Nei mesi ho preso una certa confidenza col sistema ospedaliero israeliano. Oltre all’assistenza statale gratuita, il cui servizio più importante è sicuramente il pronto soccorso, con il programma ulpan ho ricevuto assicurazione presso Clalit, imponente servizio sanitario a cui si affida più del 60% degli israeliani. Il costo dell’assicurazione, ho scoperto con stupore, dipende dal reddito annuo e quindi non è uguale per tutti, a parità di servizio erogato. Con la mia tesserina magnetica identificata sul passaporto (anche i turisti possono assicurarsi), non ho che da presentarmi al piano dell’ambulatorio desiderato, passare la tesserina sullo schermo e confermare la mia presenza all’appuntamento fissato precedentemente al telefono. In più di cinque visite, di cui una come accompagnatore e una all’ospedale statale, negli ospedali israeliani non ho mai dovuto aspettare più di un quarto d’ora prima di essere ricevuto. Lo stesso vale per le lastre, richieste dal medico in ambulatorio ed effettuate nei sotterranei in meno di mezzora, in totale. Le struttura del Clalit di Hadera è nuovissima (meno di un anno di attività) pulita e comoda, mai affollata e sempre climatizzata. In questa cornice da Dr. House in un qualche ospedale privato in Pennsylvania o Massachussets, fa improvvisa irruzione un vecchio beduino col bastone. Prende l’ascensore con me e lo lascio un po’ sperduto al secondo piano, nel suo velo bianco cinto dal cordino nero in fronte, finchè non incontra il provvidenziale aiuto di un’infermiera di passaggio che gli mostra lo schermo magico per la prenotazione: ancora stordito, tira fuori da una piega della lunga tunica marrone la carta magnetica e con diffidenza la passa sullo strano aggeggio, che gli sputa fuori il biglietto con numero di turno e ambulatorio. Soddisfatto, s’incammina ciondolante tra le porte a vetri e i corridoi asettici di ortopedia.

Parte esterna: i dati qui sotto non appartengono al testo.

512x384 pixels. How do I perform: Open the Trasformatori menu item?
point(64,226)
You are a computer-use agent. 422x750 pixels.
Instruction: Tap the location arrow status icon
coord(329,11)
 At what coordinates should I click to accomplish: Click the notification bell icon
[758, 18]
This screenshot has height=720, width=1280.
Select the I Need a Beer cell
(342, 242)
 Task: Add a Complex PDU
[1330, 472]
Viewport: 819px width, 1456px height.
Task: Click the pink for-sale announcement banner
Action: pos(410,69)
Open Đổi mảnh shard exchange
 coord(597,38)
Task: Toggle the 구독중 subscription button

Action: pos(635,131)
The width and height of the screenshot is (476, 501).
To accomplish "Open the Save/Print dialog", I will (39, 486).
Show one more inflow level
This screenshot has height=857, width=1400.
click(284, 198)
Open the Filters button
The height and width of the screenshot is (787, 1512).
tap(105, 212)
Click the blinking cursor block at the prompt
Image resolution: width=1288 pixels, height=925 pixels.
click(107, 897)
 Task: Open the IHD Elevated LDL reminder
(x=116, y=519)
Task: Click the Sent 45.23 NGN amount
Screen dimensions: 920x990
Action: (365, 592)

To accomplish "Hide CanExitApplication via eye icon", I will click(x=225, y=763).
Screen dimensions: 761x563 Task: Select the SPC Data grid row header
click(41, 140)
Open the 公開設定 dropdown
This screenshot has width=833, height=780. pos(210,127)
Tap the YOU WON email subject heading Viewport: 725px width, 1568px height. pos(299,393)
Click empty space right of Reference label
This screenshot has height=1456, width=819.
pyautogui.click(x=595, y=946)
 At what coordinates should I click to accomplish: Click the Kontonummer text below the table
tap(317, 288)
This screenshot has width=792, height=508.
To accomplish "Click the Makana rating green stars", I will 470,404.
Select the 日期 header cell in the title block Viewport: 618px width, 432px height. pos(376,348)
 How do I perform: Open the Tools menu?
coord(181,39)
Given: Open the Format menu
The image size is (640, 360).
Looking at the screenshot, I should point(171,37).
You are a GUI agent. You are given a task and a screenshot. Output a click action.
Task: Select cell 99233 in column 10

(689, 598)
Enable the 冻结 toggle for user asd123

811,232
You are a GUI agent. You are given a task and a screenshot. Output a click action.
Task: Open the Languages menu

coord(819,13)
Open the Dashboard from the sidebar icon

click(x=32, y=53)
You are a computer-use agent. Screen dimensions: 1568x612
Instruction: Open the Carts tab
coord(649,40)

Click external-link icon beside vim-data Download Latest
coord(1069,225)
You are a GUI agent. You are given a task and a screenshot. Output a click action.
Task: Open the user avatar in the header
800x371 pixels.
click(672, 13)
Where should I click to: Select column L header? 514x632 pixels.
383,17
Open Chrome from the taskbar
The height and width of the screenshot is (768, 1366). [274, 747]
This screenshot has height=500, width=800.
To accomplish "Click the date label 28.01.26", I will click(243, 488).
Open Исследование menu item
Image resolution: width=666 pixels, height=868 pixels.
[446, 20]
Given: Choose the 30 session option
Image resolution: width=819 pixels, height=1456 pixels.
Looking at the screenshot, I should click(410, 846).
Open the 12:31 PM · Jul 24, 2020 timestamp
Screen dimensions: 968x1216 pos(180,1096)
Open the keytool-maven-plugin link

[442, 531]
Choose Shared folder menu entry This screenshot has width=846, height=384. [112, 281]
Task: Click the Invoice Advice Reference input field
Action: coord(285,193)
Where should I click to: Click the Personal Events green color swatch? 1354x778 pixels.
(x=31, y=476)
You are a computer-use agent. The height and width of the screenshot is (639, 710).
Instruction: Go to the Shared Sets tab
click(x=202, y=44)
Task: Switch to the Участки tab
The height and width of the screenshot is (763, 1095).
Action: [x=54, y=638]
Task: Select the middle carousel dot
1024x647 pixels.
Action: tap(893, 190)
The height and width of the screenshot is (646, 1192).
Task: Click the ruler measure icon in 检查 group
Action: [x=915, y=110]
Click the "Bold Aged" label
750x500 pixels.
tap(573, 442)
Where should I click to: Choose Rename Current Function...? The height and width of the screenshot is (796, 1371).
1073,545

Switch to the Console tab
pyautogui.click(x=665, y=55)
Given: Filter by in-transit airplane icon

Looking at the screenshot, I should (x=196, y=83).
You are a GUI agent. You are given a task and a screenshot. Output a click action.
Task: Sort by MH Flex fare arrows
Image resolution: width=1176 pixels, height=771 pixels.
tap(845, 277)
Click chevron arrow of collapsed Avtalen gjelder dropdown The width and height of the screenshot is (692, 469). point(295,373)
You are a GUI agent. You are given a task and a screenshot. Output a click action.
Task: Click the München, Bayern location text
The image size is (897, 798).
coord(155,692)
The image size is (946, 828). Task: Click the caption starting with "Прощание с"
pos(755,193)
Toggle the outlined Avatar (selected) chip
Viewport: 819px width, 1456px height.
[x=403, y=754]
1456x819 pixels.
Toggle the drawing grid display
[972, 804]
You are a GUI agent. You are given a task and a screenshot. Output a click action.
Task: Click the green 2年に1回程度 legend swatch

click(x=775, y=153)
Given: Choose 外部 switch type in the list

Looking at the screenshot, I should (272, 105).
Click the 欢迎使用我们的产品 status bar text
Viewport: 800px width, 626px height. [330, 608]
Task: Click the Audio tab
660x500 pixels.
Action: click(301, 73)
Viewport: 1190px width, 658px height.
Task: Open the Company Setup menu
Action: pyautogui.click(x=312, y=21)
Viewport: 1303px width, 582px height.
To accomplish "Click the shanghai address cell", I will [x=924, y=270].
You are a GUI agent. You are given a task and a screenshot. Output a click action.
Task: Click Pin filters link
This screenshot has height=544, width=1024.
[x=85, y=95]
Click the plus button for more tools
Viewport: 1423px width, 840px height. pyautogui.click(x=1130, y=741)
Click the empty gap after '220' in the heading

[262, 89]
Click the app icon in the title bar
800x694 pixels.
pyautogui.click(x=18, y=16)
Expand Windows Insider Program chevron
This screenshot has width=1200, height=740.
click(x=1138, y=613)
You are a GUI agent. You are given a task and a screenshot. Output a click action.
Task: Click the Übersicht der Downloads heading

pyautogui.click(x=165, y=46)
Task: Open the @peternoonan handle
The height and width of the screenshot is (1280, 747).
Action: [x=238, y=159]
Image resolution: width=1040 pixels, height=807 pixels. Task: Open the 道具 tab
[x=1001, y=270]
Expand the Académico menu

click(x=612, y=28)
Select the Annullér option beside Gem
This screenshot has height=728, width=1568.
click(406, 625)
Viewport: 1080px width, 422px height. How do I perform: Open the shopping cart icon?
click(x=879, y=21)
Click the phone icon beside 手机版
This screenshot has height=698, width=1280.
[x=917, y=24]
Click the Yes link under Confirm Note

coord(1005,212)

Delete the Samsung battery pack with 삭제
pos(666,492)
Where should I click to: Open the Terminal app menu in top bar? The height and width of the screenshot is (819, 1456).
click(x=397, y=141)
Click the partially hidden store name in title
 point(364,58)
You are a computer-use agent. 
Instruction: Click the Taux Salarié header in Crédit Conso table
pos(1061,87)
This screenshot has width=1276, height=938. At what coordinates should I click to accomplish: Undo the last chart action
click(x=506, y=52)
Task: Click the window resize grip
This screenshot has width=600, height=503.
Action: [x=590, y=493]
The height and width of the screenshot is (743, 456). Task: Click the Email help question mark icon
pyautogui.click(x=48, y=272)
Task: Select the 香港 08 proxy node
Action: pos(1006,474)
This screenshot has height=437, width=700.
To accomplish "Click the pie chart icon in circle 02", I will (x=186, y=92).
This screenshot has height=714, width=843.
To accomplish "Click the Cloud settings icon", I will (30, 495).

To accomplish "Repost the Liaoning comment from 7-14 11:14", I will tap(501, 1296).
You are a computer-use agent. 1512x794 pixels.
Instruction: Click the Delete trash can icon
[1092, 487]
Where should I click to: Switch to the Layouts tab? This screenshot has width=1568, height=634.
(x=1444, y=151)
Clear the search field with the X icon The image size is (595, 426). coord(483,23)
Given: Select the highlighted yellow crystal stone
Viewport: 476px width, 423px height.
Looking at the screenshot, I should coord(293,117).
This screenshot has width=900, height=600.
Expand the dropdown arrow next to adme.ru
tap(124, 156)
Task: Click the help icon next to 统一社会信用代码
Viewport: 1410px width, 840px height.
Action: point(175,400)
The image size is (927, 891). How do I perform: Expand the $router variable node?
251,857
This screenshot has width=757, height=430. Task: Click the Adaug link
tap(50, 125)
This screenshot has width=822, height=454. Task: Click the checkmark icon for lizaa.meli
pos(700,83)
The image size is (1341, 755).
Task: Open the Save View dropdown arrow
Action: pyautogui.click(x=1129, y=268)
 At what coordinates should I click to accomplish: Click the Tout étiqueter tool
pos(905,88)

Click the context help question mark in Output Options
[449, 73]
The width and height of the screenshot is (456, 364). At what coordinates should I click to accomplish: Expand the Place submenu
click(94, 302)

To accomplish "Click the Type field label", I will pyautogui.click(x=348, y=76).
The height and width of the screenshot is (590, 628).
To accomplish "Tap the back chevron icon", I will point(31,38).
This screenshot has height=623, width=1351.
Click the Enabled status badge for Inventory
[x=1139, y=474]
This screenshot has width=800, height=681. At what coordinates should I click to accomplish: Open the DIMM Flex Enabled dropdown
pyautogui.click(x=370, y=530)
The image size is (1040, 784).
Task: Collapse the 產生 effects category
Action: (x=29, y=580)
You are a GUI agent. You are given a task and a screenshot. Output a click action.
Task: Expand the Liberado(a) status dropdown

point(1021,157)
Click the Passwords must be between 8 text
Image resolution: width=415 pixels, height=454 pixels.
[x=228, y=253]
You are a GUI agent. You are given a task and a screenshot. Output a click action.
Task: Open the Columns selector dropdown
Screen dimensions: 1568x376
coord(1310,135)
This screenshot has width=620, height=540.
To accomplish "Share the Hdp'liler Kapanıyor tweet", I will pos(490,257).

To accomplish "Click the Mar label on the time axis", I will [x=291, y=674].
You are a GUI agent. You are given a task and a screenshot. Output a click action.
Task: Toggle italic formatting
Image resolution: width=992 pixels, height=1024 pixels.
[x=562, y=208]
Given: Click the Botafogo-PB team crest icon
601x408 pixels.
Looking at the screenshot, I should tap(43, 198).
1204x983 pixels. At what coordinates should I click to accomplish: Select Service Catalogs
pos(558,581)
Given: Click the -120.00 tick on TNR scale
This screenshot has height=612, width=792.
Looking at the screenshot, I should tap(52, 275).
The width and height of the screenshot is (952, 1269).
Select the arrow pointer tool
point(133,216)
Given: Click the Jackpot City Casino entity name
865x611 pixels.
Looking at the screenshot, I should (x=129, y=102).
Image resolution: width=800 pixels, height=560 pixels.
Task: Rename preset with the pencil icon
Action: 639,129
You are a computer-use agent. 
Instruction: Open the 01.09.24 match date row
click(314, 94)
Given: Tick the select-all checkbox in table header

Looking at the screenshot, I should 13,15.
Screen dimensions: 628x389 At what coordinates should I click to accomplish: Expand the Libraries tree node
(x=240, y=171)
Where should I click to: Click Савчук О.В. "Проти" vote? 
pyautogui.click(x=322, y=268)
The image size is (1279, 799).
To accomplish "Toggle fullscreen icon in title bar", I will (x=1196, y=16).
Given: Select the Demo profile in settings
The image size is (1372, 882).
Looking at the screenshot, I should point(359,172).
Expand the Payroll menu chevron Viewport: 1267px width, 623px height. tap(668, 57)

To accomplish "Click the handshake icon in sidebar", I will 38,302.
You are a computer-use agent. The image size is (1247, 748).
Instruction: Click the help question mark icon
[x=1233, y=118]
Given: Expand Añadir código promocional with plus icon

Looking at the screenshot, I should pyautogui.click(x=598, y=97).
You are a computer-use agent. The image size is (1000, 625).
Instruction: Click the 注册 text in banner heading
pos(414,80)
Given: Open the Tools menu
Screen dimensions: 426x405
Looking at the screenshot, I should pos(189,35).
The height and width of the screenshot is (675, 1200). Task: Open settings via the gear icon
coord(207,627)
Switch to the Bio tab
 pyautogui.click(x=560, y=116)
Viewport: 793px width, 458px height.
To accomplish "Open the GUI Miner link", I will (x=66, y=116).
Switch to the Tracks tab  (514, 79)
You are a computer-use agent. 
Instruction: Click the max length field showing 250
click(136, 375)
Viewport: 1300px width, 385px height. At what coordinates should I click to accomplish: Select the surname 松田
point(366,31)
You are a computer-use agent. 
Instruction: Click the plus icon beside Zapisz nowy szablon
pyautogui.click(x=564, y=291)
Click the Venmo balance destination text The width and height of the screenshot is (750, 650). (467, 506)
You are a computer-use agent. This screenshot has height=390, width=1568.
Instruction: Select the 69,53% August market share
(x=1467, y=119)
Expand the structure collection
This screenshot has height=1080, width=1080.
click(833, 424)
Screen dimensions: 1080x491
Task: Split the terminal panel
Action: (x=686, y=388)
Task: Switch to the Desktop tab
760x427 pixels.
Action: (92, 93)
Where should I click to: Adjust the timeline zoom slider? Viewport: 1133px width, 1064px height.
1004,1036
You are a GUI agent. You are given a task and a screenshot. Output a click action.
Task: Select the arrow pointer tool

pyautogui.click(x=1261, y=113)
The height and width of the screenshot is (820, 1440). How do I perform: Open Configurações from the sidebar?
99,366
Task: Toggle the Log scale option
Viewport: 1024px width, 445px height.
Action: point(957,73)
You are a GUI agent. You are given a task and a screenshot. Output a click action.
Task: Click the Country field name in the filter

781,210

Fuori dal mio ambulatorio, stamattina, un altro vegliardo aspetta il suo turno, aggrappato al trepiede pronto a scattare al proprio turno. Una famigliola di arsim, i tamarri israeliani, disturba la sua concentrazione masticando rumorosi suoni gutturali; il bambino è impaziente e continua ad andare e venire tra una sala d’attesa e l’altra. Un’enorme massaia araba dai denti gialli avvolta in un pezzo unico a fantasia floreale, sulla sessantina, fa una battuta al bambino e attacca un bottone alla composta signora che le siede di fronte: iniziano a parlottare, credo del tempo o degli acciacchi come i pazienti in sala d’attesa di tutto il mondo, ma non sto ascoltando. Dalla tv poco in alto sopra le nostre teste la giornalista comunicando l’arresto di potenziali terroristi di Al-Qaeda in Canada. In Israele c’è un notiziario ogni ora, ed è difficile accorgersi che dicano qualcosa di nuovo da un’edizione all’altra; il parlottio attorno a me continua indisturbato. E’ il mio turno.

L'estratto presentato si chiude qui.